Authorities in the Latvian capital, Riga, have already exchanged the official red-green national flag of Belarus for the white-red-white national flag flown by protesters at the regime, at the World Ice Hockey Championships on Monday, and in response, Belarus expelled all Latvian embassy staff. Latvia riposted by doing the same, and has also left the white-red-white flag up the pole and removed the ice hockey governing body's flag instead, after the authority protested.
Latvia shares a border with Belarus.
Paet told ETV current affairs show "Esimene stuudio" that he was not sure whether Estonia should join in with the Latvian action, however.
"We do not currently have a large and visible international event where we could throw the gauntlet down. It can be done, but it has already had an impact as a one-off action at a major international sporting event," he said, referring to the Riga incident.
At the same time, Paet said that Estonia, and the rest of Europe could think about what to do with the state presence of Belarus in their countries.
"If now, after this flag story, the employees of the Latvian embassy were forced to leave Belarus and vice versa, then nothing has actually been done with the diplomatic missions of Belarus or Lukashenko in European countries. I would rather see that it would be right when all European countries stood against it as one," Paet said.
Paet: Belarus feels Russia's support
Paet hopes that the sanctions and restrictions on Belarus agreed at the European Council on Monday will all be done quickly, but he acknowledged that there may be many obstacles.
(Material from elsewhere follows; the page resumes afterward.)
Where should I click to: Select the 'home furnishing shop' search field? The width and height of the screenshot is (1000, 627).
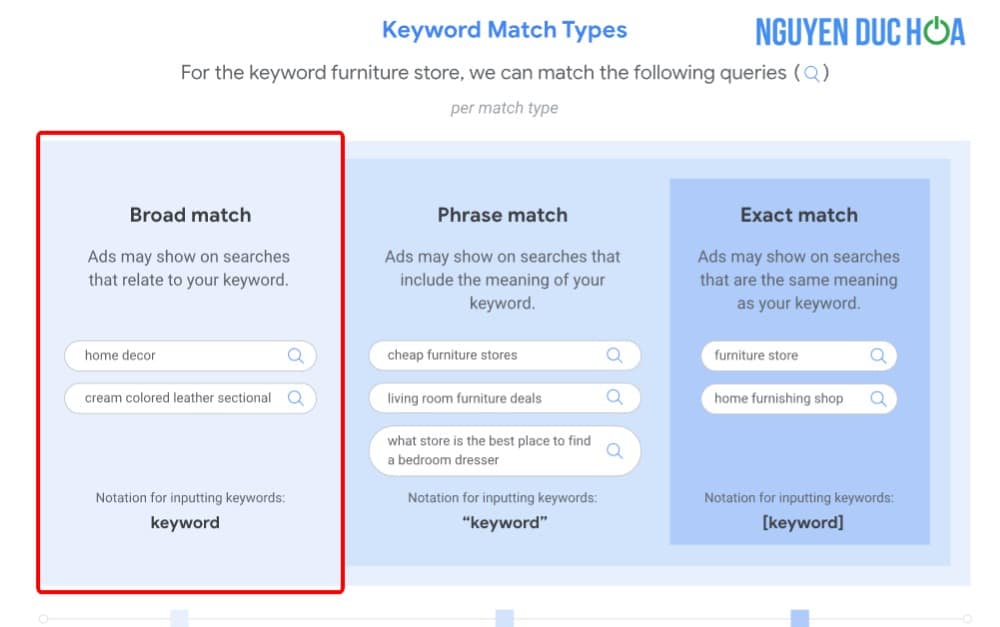785,398
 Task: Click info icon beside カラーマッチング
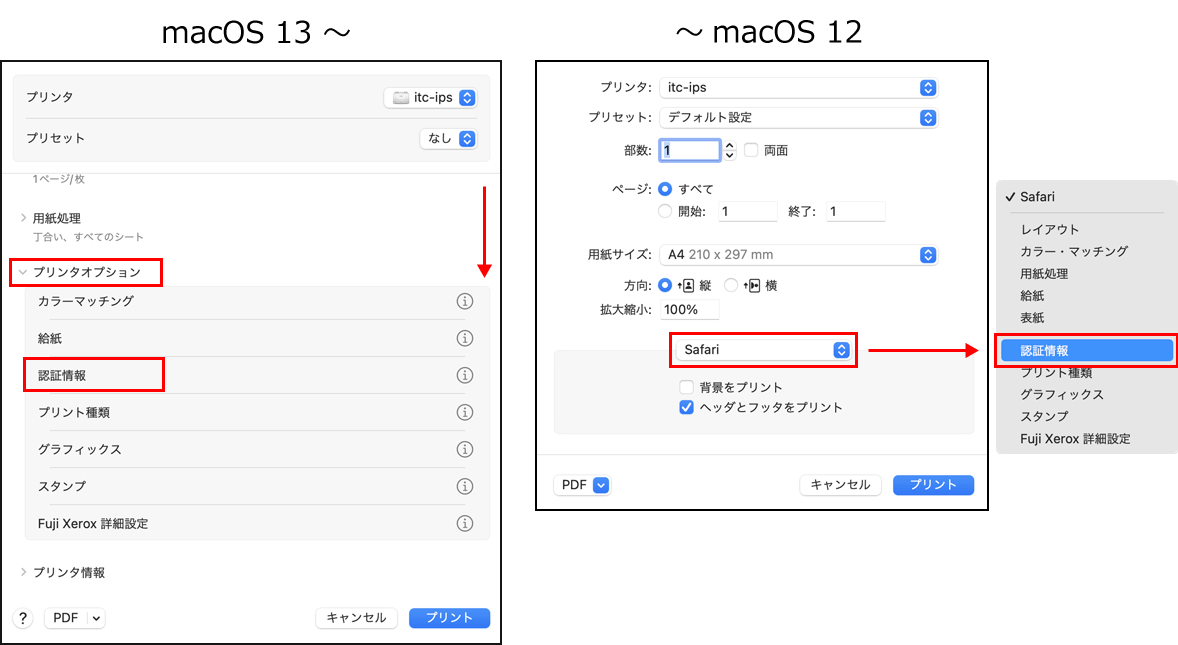[464, 301]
He himself considers it very important that the actions of the Belarussian authorities reach the international court.
"Then it's not just political, the EU versus Belarus or the west versus an authoritarian regime, it's still an assessment of the substance of international law," he said.
Paet said that Russian support gave the Belarusian authorities the courage to land the plane.
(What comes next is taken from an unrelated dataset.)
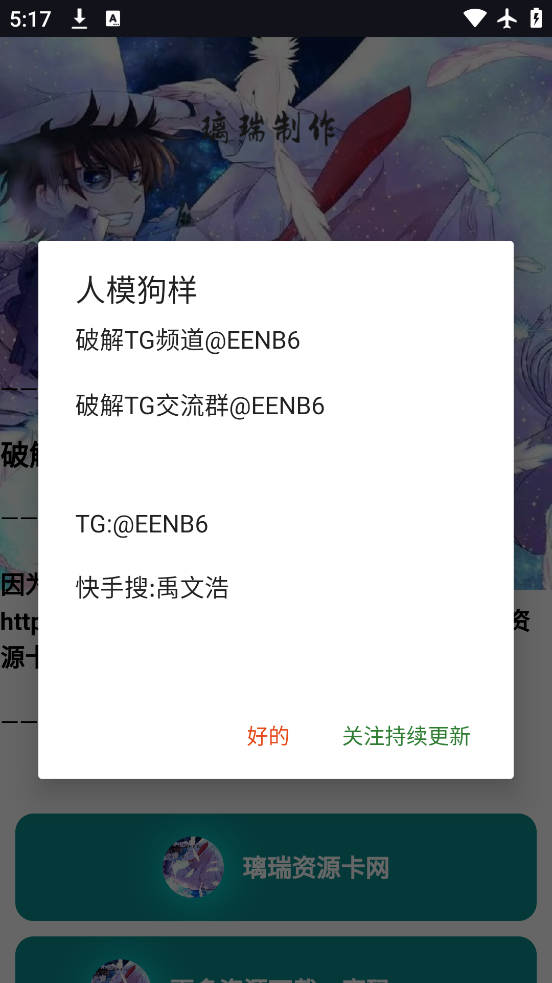The height and width of the screenshot is (983, 552).
Task: Tap the round avatar on 璃瑞资源卡网 button
Action: pyautogui.click(x=193, y=867)
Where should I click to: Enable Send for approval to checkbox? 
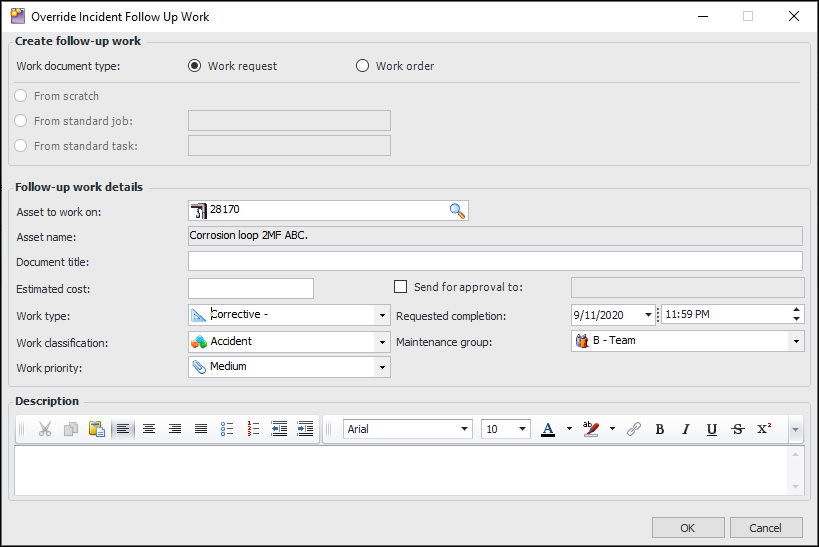[x=401, y=288]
"It is also clear that Belarus is not acting alone, it is not beating its people on the streets simply because it seems right to Lukashenko. This plane was not taken down without the realization that there is actually someone backing that. And it is clear that Russia is backing Belarus today, because the leaders of Russia don't want to see that it's possible to take down a dictator just because the public wishes it so. And this is what Belarus senses," Paet said.